_Your instructions_
Duplicate the lines from the one containing "Viewport: 1568px width, 784px height." through the one containing "Action: tap(624, 442)", including both, and omit the pictures from your answer.

** Begin Input data **

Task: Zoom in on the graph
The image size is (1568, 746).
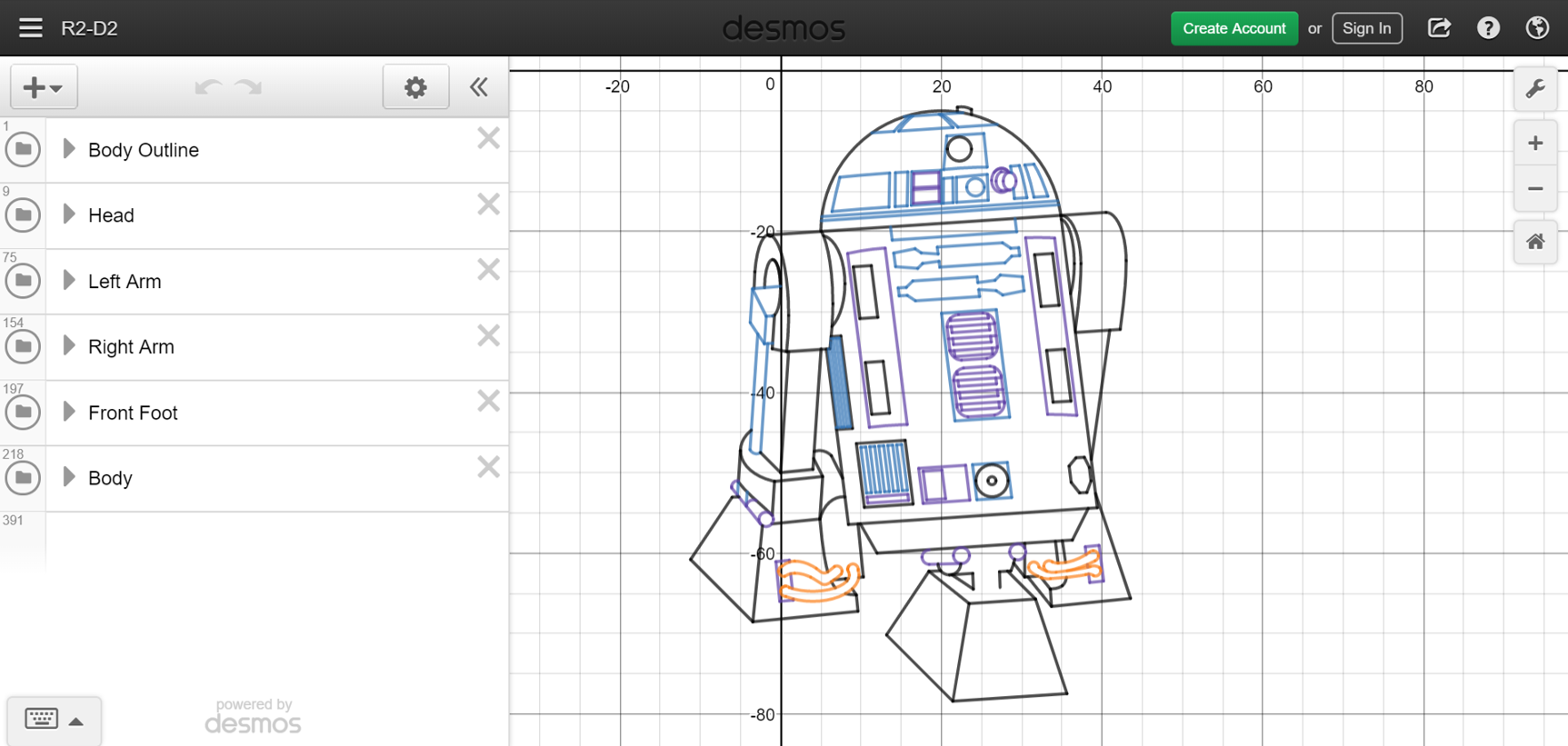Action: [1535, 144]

** End Input data **
** Begin Input data **

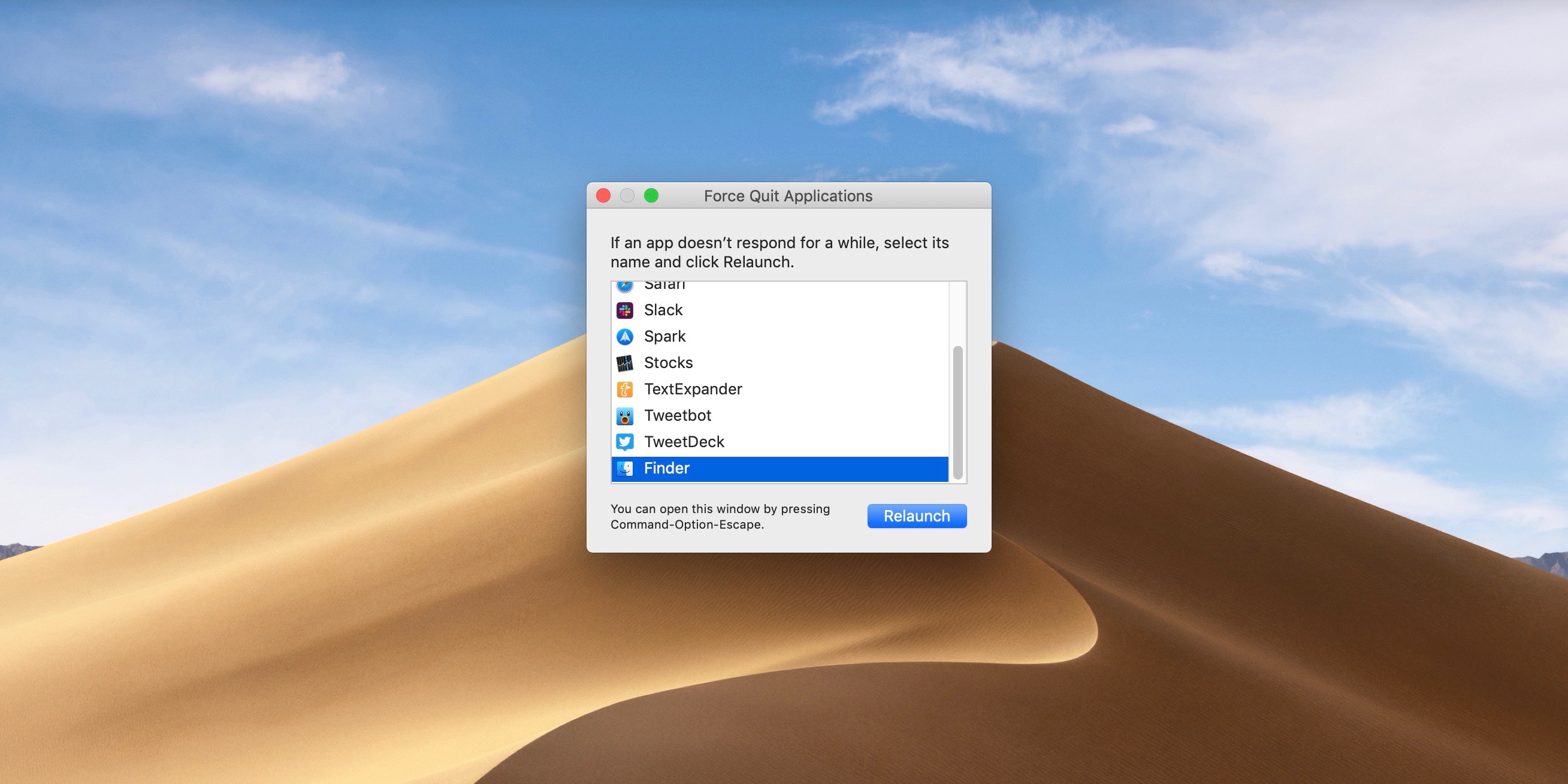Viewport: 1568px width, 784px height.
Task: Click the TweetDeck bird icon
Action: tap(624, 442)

** End Input data **

_Exercise response_
Viewport: 1568px width, 784px height.
Task: Click the TweetDeck bird icon
Action: tap(624, 442)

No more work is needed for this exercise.